__RECORDS FOR THE TASK__
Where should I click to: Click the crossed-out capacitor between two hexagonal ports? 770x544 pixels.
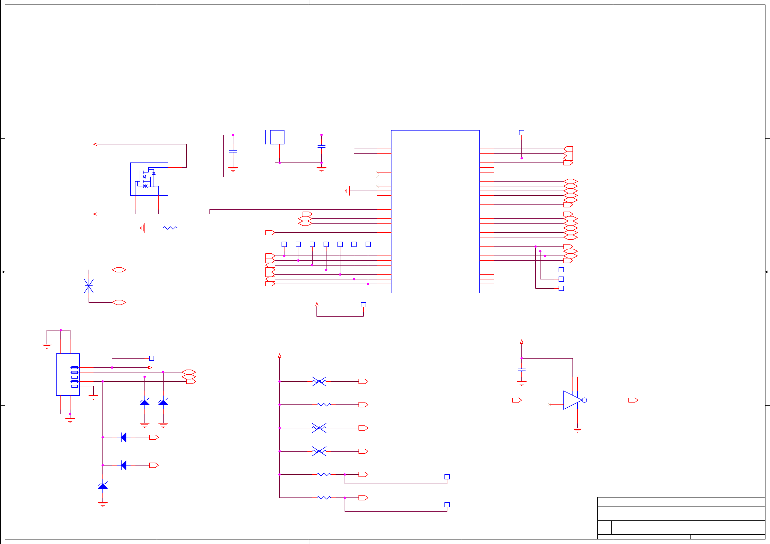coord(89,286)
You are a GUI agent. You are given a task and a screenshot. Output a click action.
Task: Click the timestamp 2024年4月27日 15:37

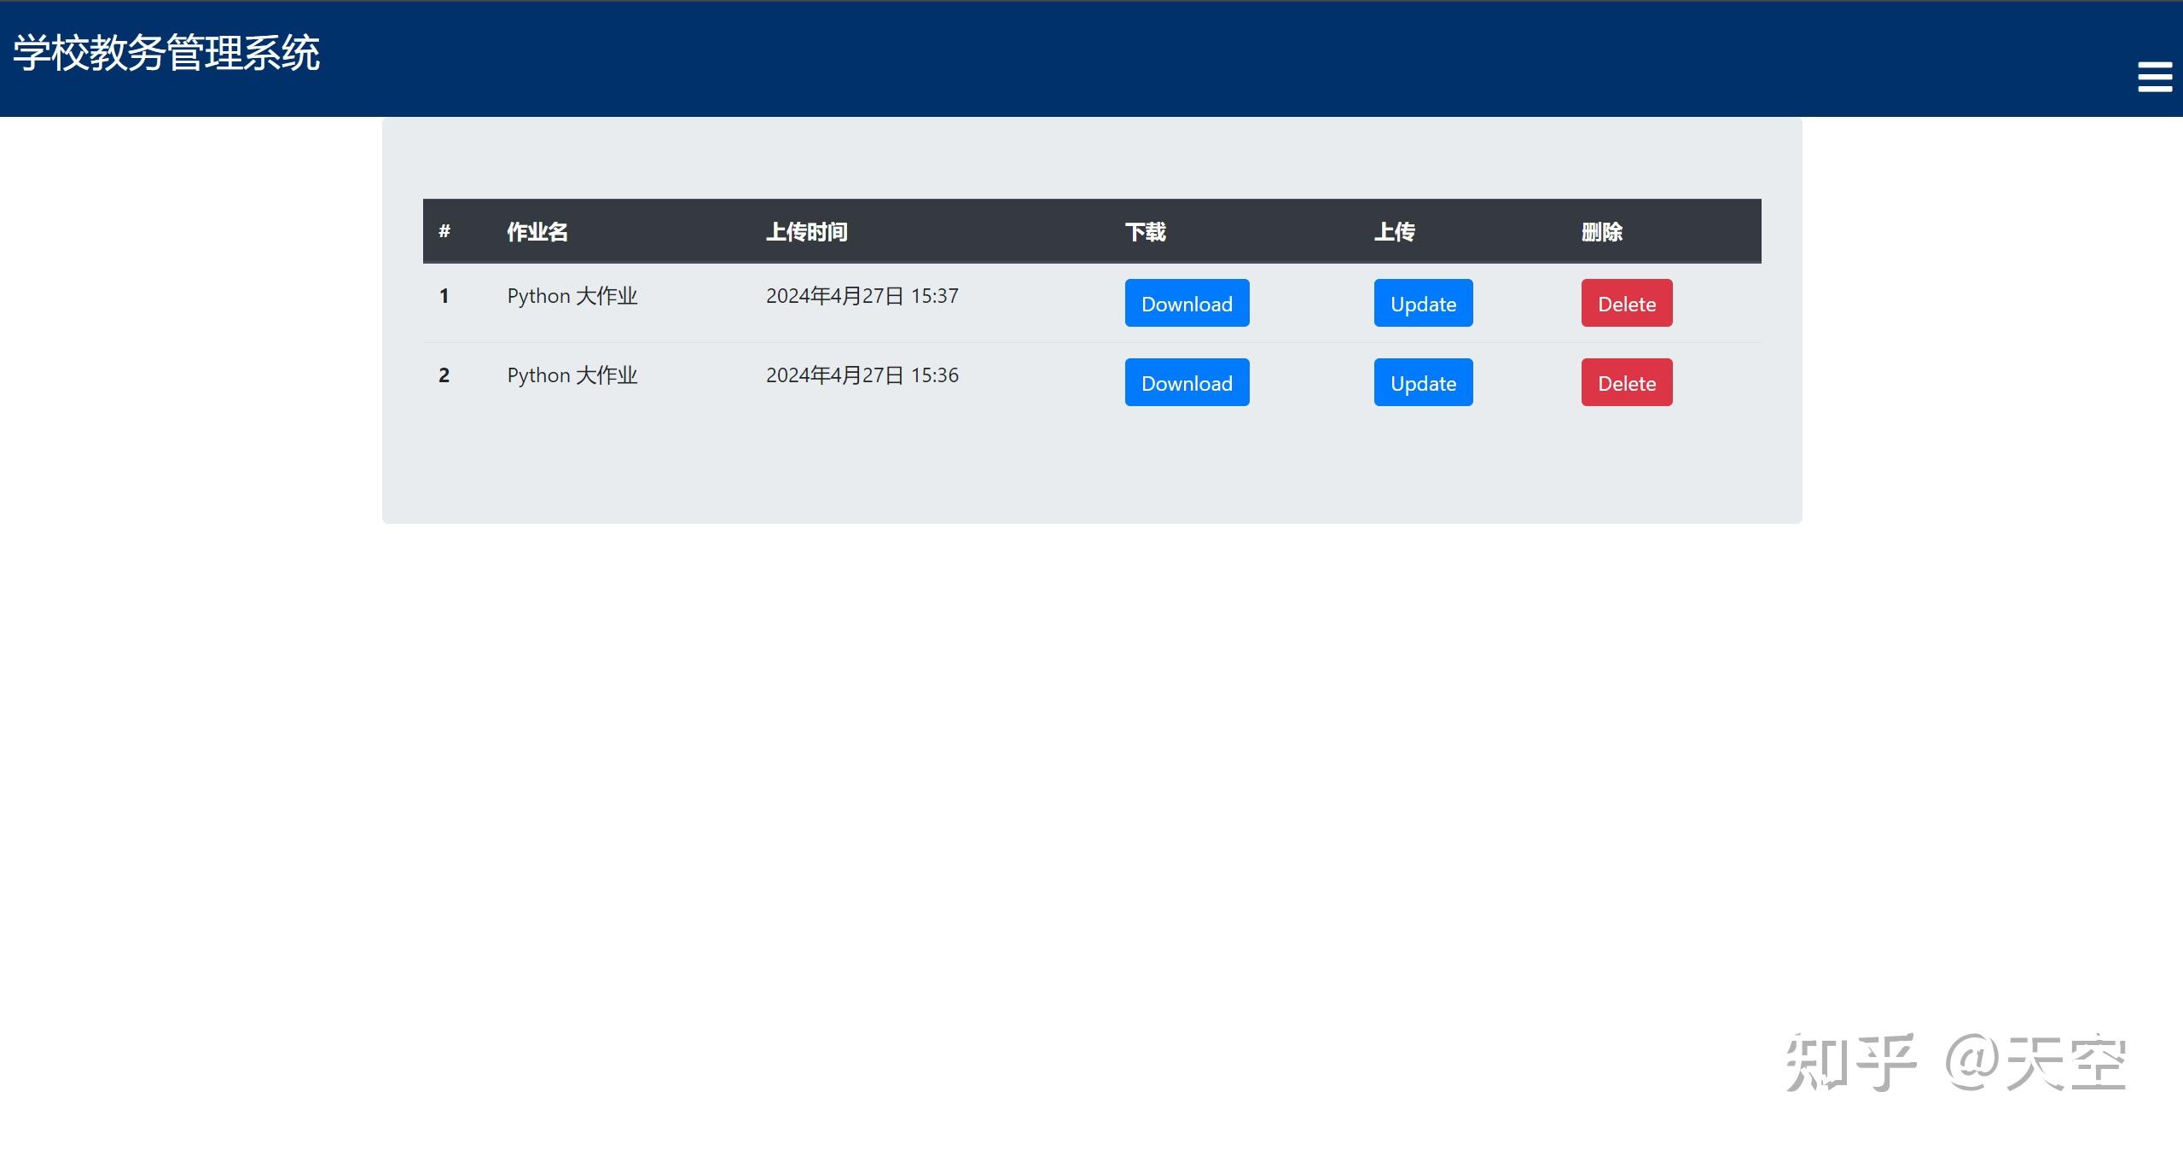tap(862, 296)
==
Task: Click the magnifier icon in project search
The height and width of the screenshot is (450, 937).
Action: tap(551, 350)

__INSTRUCTIONS TO FOLLOW__
Give back exactly the lines of the listing above from the one that contains "Where should I" up to and including the one that contains "You are a GUI", but not the pictures, and no other lines.

__TASK OUTPUT__
Where should I click to: Click the crossed-out capacitor between two hexagonal ports? 770x544 pixels.
coord(89,286)
You are a GUI agent. You are given a task and a screenshot. Output a click action.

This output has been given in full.